"Udah, udah. Nggak usah diperpanjang lagi. Pasti ada alasannya 'kan kenapa Nevan telat."
Nevan memejamkan kedua kelopak matanya. Keringat dingin mengaliri seluruh tubuhnya, padahal sedari tadi, angin terus berembus. Lagi-lagi, rasa sakit di kepalanya itu kembali menghujam dengan kuat.
"Bodo lah. Yang penting gue pulang."
Meringis pelan, Nevan terus berusaha untuk mempertahankan kesadarannya. Pandangannya memburam. Tetapi, ia masih dapat melihat Adriell berjalan ke arahnya, dengan raut wajah tidak peduli.
Hingga pada akhirnya, kedua tungkai Nevan tidak dapat menahan bobot tubuhnya. Nevan ambruk, namun ia masih dapat mempertahankan sisa kesadarannya. Nevan masih dapat mendengar Adriell memanggilnya, dengan panggilan yang sudah lama tidak ia dengar.
Kedua sudut bibir Nevan terangkat samar. Tetapi, tidak lama kemudian, kedua kelopak matanya tertutup sempurna.
Gelap, Kak ....
Adek ... takut.
***
Adriell tidak pernah melihat Bunda menangis.
Mau seberat apapun masalahnya, Bunda tidak pernah menangis, apalagi di depan kedua putranya.
Tetapi, ketika Bunda selesai mengobrol dengan dokter barusan, tiba-tiba saja Bunda menjatuhkan tubuhnya ke kursi dengan kedua tangan menutupi wajahnya. Adriell dapat mendengar suara isakan Bunda yang tidak sengaja ke luar dari bibirnya. Pundak Bunda bergetar hebat.
Entah sudah berapa lama Bunda berusaha untuk tidak menangis. Hingga hari ini, Bunda tidak dapat menahannya lagi, dan lebih memilih untuk melampiaskan rasa sedihnya.
Di sebelah Bunda, Adriell pun masih terkejut dengan apa yang terjadi sore ini. Baru sekali ini, Adriell melihat Nevan tidak sadarkan diri.

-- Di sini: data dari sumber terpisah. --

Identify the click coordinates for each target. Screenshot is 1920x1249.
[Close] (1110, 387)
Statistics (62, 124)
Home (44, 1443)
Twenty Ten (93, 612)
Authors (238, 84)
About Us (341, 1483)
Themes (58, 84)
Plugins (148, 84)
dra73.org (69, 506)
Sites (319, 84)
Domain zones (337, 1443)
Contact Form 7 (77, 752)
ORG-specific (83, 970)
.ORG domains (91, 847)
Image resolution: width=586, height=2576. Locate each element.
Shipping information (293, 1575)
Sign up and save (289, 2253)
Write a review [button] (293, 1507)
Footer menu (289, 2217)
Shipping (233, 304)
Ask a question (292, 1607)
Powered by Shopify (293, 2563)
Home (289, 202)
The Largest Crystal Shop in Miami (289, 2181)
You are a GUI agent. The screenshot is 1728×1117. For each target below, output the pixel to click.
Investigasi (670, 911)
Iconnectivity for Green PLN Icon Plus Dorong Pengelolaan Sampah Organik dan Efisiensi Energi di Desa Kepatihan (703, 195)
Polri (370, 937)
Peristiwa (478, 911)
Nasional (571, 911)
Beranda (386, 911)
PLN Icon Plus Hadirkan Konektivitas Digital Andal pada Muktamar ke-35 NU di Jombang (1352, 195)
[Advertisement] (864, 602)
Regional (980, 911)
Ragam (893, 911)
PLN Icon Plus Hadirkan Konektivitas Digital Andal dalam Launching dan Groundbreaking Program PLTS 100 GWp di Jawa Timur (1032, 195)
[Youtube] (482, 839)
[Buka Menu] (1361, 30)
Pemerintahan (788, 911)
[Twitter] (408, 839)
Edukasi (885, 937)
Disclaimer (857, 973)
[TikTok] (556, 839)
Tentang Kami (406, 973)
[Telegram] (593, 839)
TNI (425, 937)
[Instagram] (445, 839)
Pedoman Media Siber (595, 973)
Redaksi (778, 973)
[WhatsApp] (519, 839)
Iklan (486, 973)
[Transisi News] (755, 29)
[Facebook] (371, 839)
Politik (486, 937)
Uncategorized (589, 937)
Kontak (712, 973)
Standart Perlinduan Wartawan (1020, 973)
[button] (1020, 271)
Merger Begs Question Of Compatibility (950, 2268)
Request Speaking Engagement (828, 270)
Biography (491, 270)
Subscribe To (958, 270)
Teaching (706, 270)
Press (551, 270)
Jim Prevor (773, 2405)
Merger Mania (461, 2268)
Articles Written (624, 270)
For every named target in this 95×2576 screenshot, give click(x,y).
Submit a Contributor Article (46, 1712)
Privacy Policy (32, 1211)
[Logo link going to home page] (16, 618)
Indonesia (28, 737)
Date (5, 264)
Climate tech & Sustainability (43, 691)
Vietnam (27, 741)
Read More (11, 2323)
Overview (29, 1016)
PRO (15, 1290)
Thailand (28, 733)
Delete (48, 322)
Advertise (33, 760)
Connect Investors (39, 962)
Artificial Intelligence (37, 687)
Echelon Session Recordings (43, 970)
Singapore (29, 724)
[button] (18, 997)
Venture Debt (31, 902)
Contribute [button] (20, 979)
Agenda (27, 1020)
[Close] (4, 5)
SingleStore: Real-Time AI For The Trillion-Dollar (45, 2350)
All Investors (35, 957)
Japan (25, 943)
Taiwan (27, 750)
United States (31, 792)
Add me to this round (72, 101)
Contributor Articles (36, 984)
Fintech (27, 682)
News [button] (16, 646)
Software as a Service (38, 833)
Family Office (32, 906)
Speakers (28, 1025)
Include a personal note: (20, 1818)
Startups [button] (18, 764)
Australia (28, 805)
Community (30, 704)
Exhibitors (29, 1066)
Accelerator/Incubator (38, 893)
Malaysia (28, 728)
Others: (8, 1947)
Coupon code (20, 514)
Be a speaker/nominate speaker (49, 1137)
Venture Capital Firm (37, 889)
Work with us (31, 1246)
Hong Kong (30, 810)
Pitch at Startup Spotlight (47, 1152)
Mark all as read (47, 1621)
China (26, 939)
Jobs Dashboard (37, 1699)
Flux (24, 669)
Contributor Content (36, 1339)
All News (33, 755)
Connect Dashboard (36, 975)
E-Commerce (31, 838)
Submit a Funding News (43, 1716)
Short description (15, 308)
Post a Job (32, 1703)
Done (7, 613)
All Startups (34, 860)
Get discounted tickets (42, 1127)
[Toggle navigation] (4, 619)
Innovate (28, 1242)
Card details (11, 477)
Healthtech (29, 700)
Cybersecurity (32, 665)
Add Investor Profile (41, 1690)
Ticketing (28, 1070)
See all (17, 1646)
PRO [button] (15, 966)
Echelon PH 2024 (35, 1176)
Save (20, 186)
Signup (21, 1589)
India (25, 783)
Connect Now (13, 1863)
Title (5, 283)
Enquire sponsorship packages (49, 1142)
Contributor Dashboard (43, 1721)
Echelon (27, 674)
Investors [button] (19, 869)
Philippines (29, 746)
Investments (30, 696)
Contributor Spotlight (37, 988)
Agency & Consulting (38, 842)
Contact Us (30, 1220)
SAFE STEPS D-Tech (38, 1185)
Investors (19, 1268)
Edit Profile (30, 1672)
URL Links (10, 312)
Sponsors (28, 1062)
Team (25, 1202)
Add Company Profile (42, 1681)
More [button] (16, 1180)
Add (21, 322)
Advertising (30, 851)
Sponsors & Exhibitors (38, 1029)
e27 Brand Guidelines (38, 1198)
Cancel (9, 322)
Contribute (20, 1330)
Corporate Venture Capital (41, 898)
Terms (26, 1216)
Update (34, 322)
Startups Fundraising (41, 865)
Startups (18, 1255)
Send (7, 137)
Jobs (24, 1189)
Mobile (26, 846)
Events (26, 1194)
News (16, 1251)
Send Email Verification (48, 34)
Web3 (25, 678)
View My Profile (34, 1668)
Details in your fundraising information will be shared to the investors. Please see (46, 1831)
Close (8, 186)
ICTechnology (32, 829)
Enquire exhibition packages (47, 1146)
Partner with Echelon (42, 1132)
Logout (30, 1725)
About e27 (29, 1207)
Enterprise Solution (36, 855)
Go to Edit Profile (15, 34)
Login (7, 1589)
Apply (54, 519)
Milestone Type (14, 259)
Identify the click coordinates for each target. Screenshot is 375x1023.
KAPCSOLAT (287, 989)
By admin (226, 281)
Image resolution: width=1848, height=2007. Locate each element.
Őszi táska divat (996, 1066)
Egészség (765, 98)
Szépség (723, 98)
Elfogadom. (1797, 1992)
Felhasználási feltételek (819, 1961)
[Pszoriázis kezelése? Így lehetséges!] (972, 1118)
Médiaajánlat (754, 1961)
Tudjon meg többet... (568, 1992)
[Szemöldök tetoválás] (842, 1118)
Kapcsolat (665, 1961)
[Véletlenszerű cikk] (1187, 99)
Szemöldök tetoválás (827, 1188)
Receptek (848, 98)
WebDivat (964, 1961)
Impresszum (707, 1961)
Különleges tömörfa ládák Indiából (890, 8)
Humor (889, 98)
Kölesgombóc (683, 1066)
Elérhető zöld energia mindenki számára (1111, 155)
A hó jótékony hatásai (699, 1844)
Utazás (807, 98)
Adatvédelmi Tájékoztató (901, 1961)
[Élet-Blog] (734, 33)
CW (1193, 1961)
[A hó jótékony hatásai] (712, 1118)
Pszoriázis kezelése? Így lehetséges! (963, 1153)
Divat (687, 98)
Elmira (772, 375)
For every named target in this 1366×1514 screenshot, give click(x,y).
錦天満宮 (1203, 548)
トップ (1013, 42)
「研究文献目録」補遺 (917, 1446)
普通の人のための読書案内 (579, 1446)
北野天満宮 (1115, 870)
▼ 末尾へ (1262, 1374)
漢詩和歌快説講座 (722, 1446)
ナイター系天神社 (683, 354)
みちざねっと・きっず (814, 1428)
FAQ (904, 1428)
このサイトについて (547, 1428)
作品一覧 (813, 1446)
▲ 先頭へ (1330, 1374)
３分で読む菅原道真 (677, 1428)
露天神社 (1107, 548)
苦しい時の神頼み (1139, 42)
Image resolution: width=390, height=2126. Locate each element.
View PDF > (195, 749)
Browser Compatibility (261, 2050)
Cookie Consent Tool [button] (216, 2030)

Adriell sedikit menggeser tubuhnya mendekati Bunda. Ia melingkarkan lengannya di pundak Bunda, lalu memeluknya. Untuk sekali ini saja, biarkan Adriell yang memberikan kekuatannya untuk Bunda. Tangannya mengusap punggung Bunda dengan lembut.
"Bun ...."
Bunda menyandarkan kepalanya di dada Adriell. "Nevan ... adek kamu ... Bunda takut ... dia nggak bisa ... Nevan nggak bisa ... bangun lagi."
Adriell membeku di tempatnya. "Bunda, Nevan kenapa?" tanya Adriell khawatir.
Bunda tidak juga menjawab. Ia masih saja terisak. Tanpa Bunda sadari, Adriell meringis pelan. Bukan karena penyakitnya, tapi karena melihat Bunda serapuh ini.
Bagi Adriell, Bunda adalah sosok ibu terhebat yang pernah ditemuinya. Bunda juga menjadi salah satu alasannya untuk tetap bertahan hingga saat ini.
"Adriell ... Bunda ... takut ...." Bunda melepaskan pelukan Adriell. Kedua netranya menatap iris cokelat Adriell yang bersinar lembut. "Bunda takut ... Adek ninggalin Bunda ... lagi ...."
Adriell menggeleng cepat. "Enggak, Bun. Nevan nggak bakal ninggalin Bunda." Ia tersenyum sehangat mungkin.
Hingga tiba-tiba, Nada, yang sedari tadi berdiri tidak jauh dari Adriell dan Bunda, berjalan menghampiri mereka. Raut wajahnya sama seperti Bunda. Hanya saja, saat melihat tatapan mata Nada yang sinis saat menatap Adriell, ia tahu, Nada benar-benar tidak menyukainya saat ini.
Adriell lantas bangkit. Ia berdeham sesaat sebelum akhirnya berkata, "aku mau ke dalam dulu, Bun." Ia menatap Nada sekilas. "Tante, aku permisi."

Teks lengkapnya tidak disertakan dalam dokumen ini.